= Beginning of Section =

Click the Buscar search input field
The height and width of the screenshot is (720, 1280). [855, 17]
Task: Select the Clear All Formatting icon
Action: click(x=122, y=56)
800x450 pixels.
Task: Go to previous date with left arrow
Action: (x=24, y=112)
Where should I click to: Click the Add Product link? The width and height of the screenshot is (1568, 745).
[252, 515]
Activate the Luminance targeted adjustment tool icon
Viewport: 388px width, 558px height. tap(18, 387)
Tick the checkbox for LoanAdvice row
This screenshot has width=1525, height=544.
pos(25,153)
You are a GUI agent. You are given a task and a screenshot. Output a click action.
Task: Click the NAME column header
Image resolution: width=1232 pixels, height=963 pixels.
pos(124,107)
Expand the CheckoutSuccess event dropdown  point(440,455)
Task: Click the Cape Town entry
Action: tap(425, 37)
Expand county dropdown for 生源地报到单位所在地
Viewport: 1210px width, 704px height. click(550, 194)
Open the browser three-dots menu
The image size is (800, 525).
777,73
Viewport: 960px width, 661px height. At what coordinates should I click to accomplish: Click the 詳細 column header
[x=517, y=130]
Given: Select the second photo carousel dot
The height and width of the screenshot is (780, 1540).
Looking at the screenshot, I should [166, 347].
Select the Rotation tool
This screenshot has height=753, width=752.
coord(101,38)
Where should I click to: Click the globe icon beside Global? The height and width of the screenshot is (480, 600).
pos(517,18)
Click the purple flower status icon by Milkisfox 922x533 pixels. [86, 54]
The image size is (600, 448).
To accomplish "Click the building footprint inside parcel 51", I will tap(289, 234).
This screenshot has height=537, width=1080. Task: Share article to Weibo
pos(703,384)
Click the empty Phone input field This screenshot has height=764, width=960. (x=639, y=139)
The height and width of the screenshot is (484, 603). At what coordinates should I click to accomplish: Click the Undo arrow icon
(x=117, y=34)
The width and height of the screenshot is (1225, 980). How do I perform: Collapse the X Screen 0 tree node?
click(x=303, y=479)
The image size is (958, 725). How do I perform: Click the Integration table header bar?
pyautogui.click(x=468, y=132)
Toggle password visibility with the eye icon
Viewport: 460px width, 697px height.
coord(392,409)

= End of Section =

* About this task *
Your response must consist of the entries, reproduced exactly.

* Response *
Click the Buscar search input field
The height and width of the screenshot is (720, 1280). [855, 17]
Task: Select the Clear All Formatting icon
Action: click(x=122, y=56)
800x450 pixels.
Task: Go to previous date with left arrow
Action: (x=24, y=112)
Where should I click to: Click the Add Product link? The width and height of the screenshot is (1568, 745).
[252, 515]
Activate the Luminance targeted adjustment tool icon
Viewport: 388px width, 558px height. tap(18, 387)
Tick the checkbox for LoanAdvice row
This screenshot has width=1525, height=544.
pos(25,153)
You are a GUI agent. You are given a task and a screenshot. Output a click action.
Task: Click the NAME column header
Image resolution: width=1232 pixels, height=963 pixels.
pos(124,107)
Expand the CheckoutSuccess event dropdown  point(440,455)
Task: Click the Cape Town entry
Action: tap(425, 37)
Expand county dropdown for 生源地报到单位所在地
Viewport: 1210px width, 704px height. click(550, 194)
Open the browser three-dots menu
The image size is (800, 525).
777,73
Viewport: 960px width, 661px height. At what coordinates should I click to accomplish: Click the 詳細 column header
[x=517, y=130]
Given: Select the second photo carousel dot
The height and width of the screenshot is (780, 1540).
Looking at the screenshot, I should [166, 347].
Select the Rotation tool
This screenshot has height=753, width=752.
coord(101,38)
Where should I click to: Click the globe icon beside Global? The height and width of the screenshot is (480, 600).
pos(517,18)
Click the purple flower status icon by Milkisfox 922x533 pixels. [86, 54]
The image size is (600, 448).
To accomplish "Click the building footprint inside parcel 51", I will tap(289, 234).
This screenshot has height=537, width=1080. Task: Share article to Weibo
pos(703,384)
Click the empty Phone input field This screenshot has height=764, width=960. (x=639, y=139)
The height and width of the screenshot is (484, 603). At what coordinates should I click to accomplish: Click the Undo arrow icon
(x=117, y=34)
The width and height of the screenshot is (1225, 980). How do I perform: Collapse the X Screen 0 tree node?
click(x=303, y=479)
The image size is (958, 725). How do I perform: Click the Integration table header bar?
pyautogui.click(x=468, y=132)
Toggle password visibility with the eye icon
Viewport: 460px width, 697px height.
coord(392,409)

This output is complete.